Output the exact lines that start at the one containing "Instruction: Select the 獠牙 fang treasure icon" and continue to the last line of the entries below; do not output pictures.

-- SOURCE MATERIAL follows --

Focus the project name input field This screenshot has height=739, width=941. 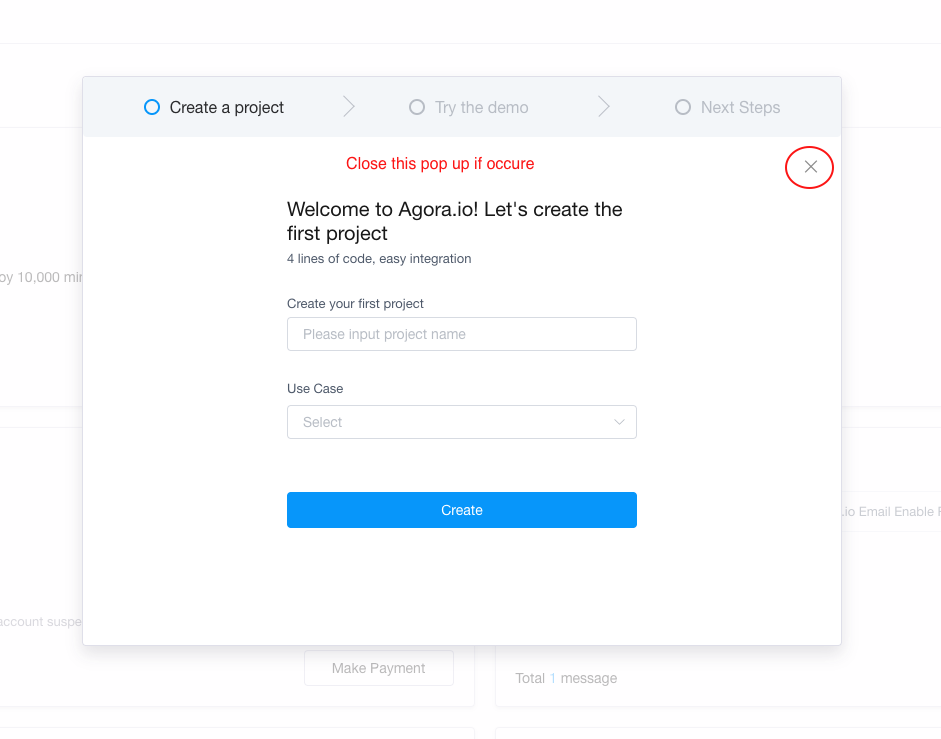(461, 334)
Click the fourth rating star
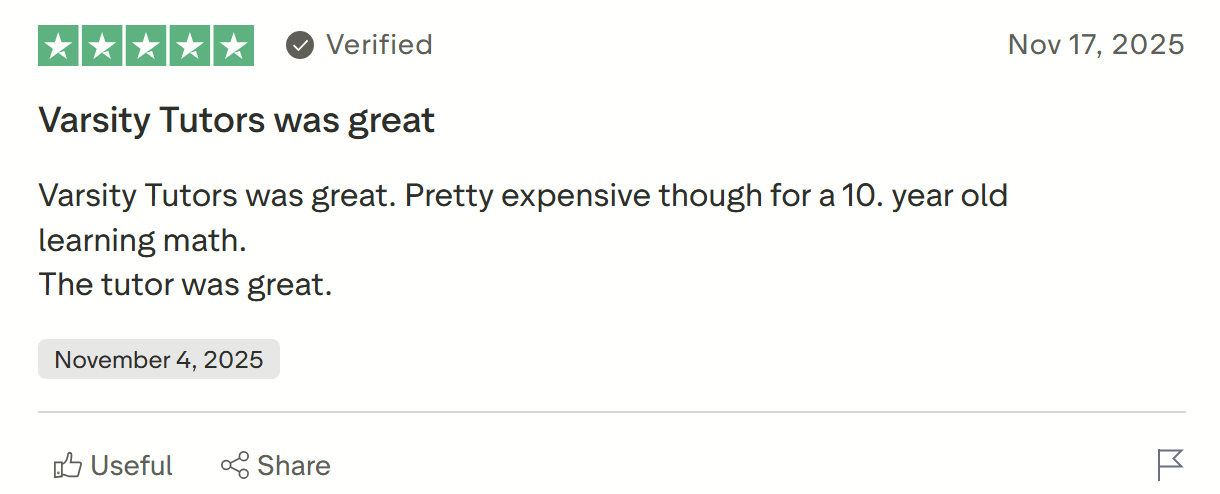Viewport: 1220px width, 494px height. pyautogui.click(x=190, y=46)

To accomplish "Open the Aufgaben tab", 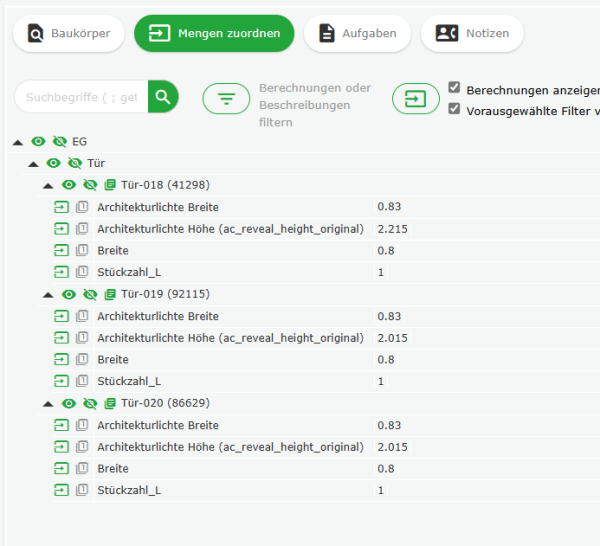I will coord(357,34).
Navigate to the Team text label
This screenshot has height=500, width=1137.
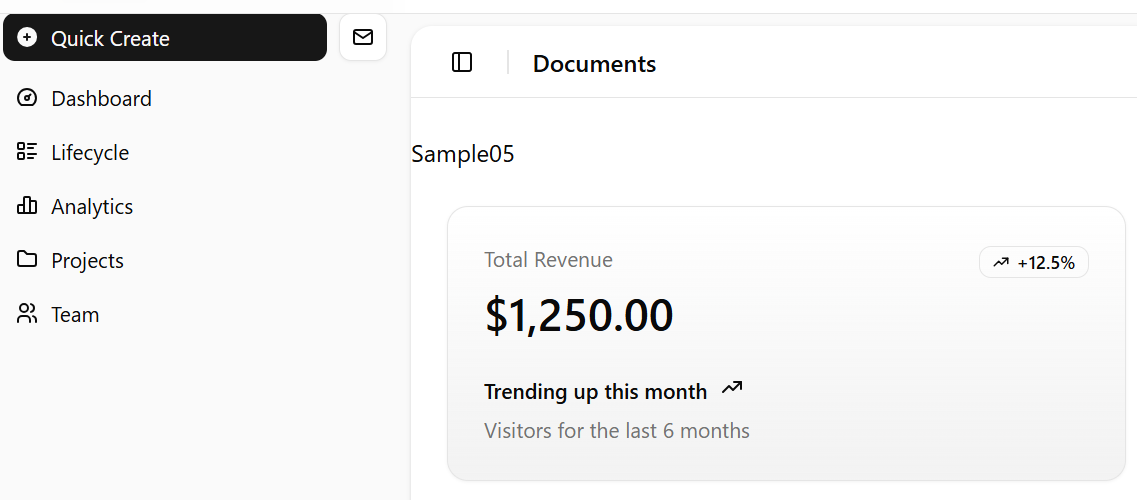tap(75, 314)
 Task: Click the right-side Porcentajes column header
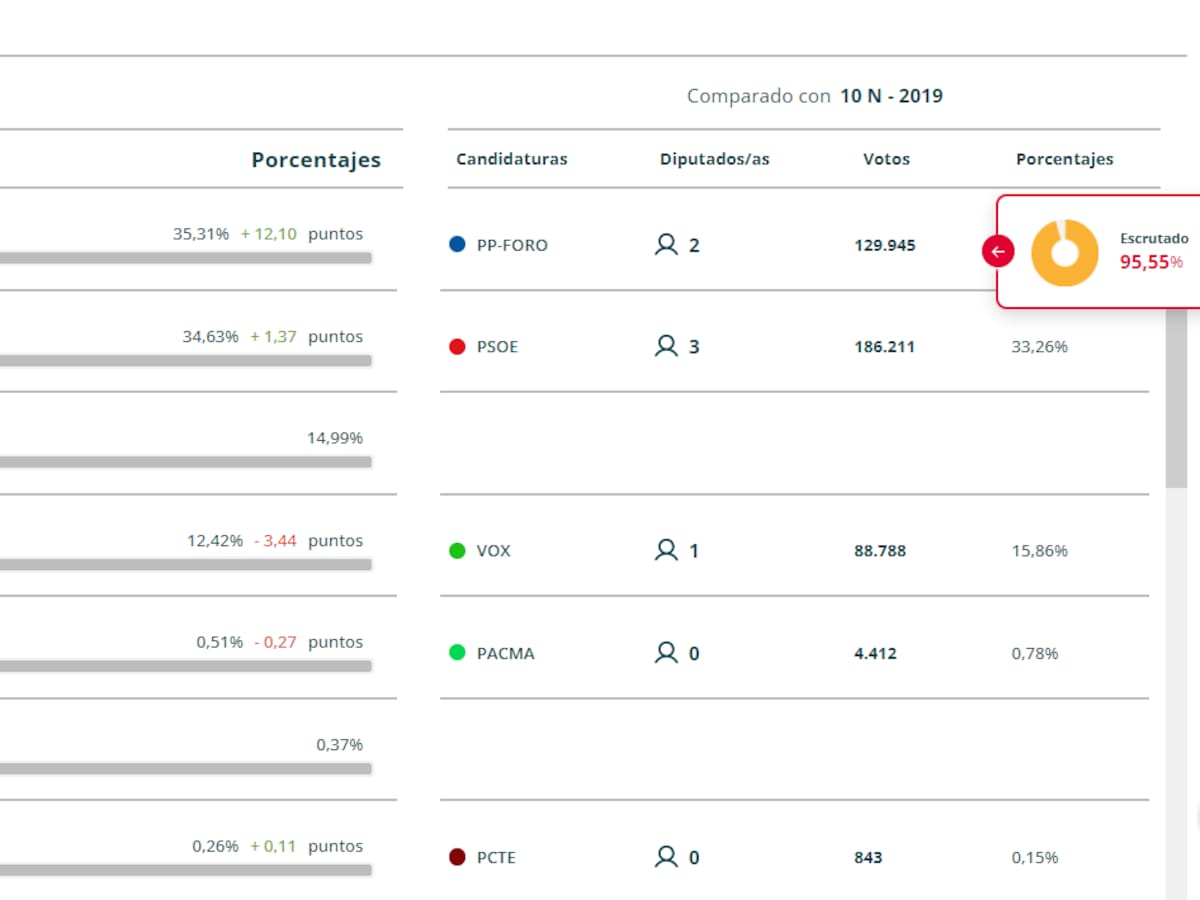tap(1064, 159)
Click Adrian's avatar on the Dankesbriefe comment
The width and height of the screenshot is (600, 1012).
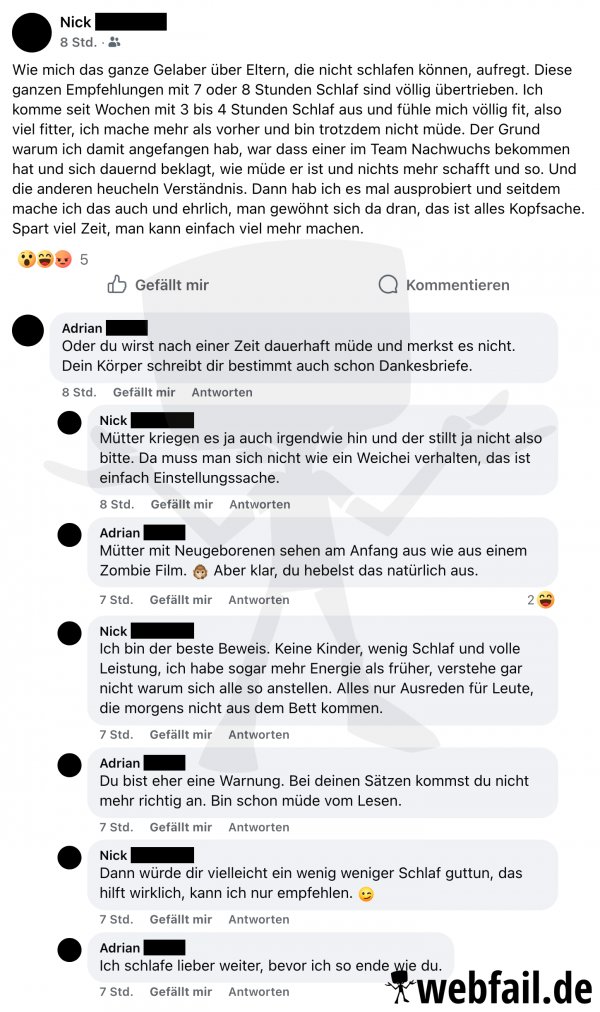28,330
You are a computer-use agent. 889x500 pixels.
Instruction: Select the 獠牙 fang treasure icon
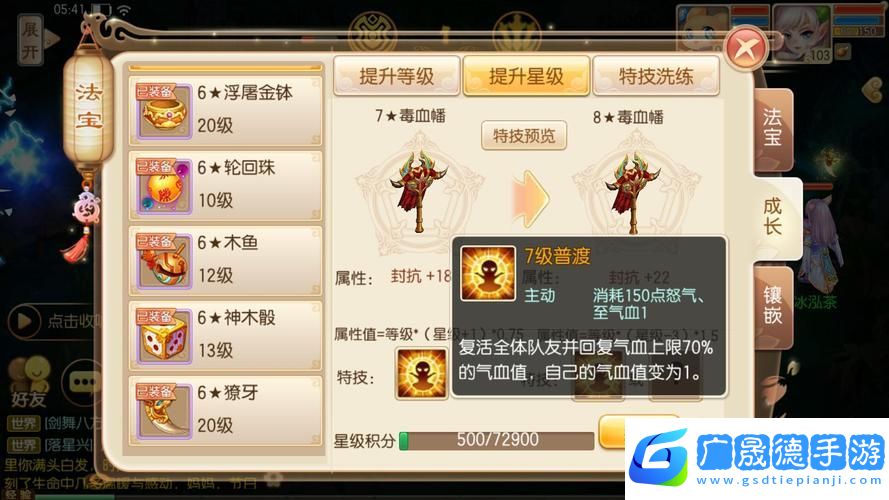click(x=164, y=411)
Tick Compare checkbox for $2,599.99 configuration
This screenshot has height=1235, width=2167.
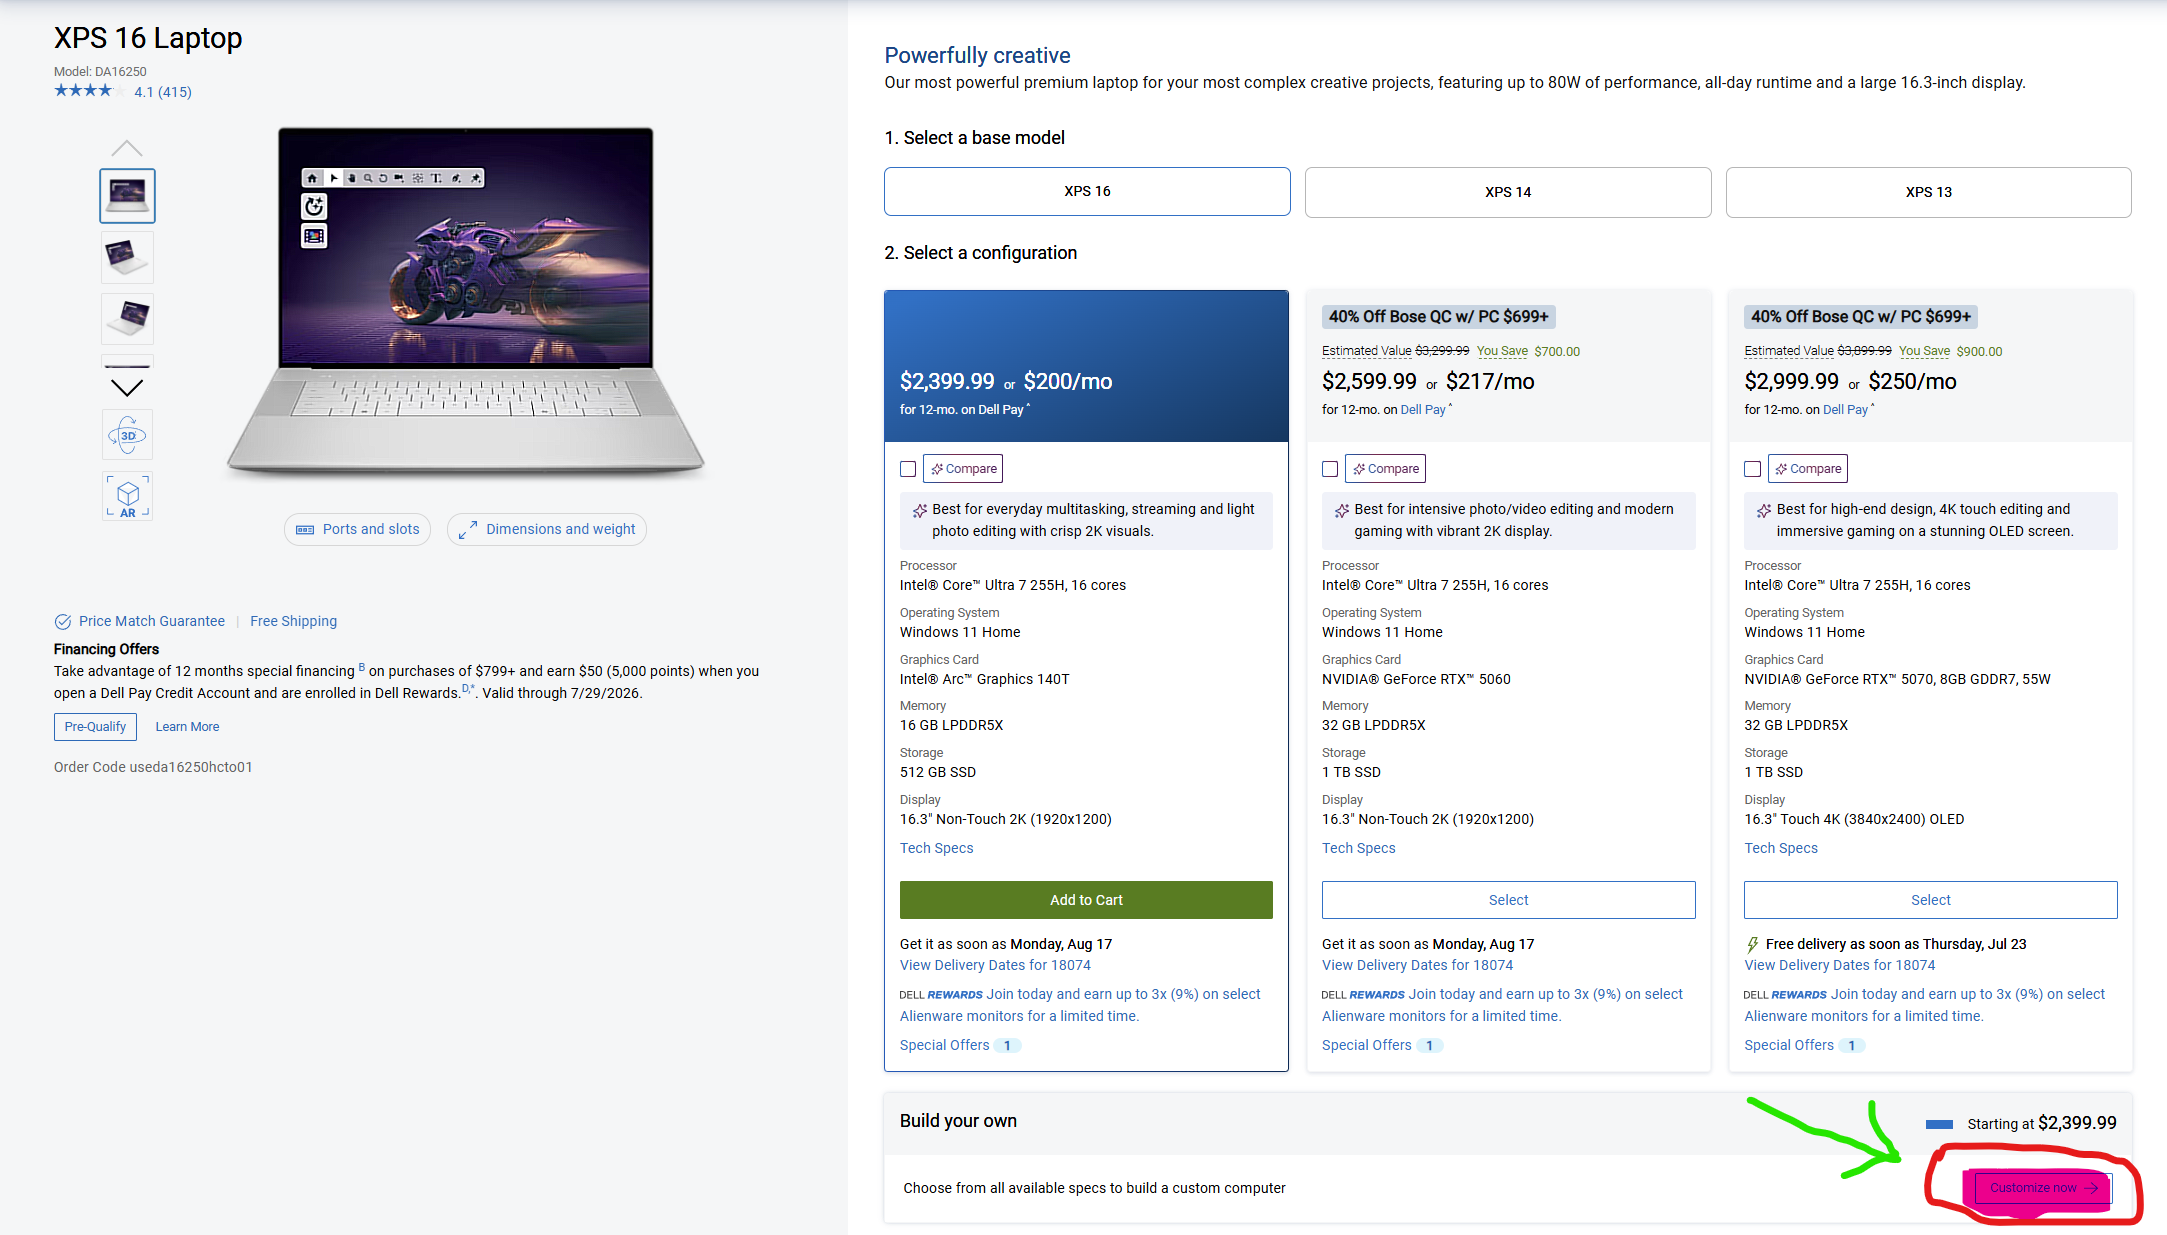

-- SOURCE MATERIAL concluded --

SOLUTION TO THIS EXERCISE:
Instruction: Select the 獠牙 fang treasure icon
click(x=164, y=411)
Tick Compare checkbox for $2,599.99 configuration
This screenshot has height=1235, width=2167.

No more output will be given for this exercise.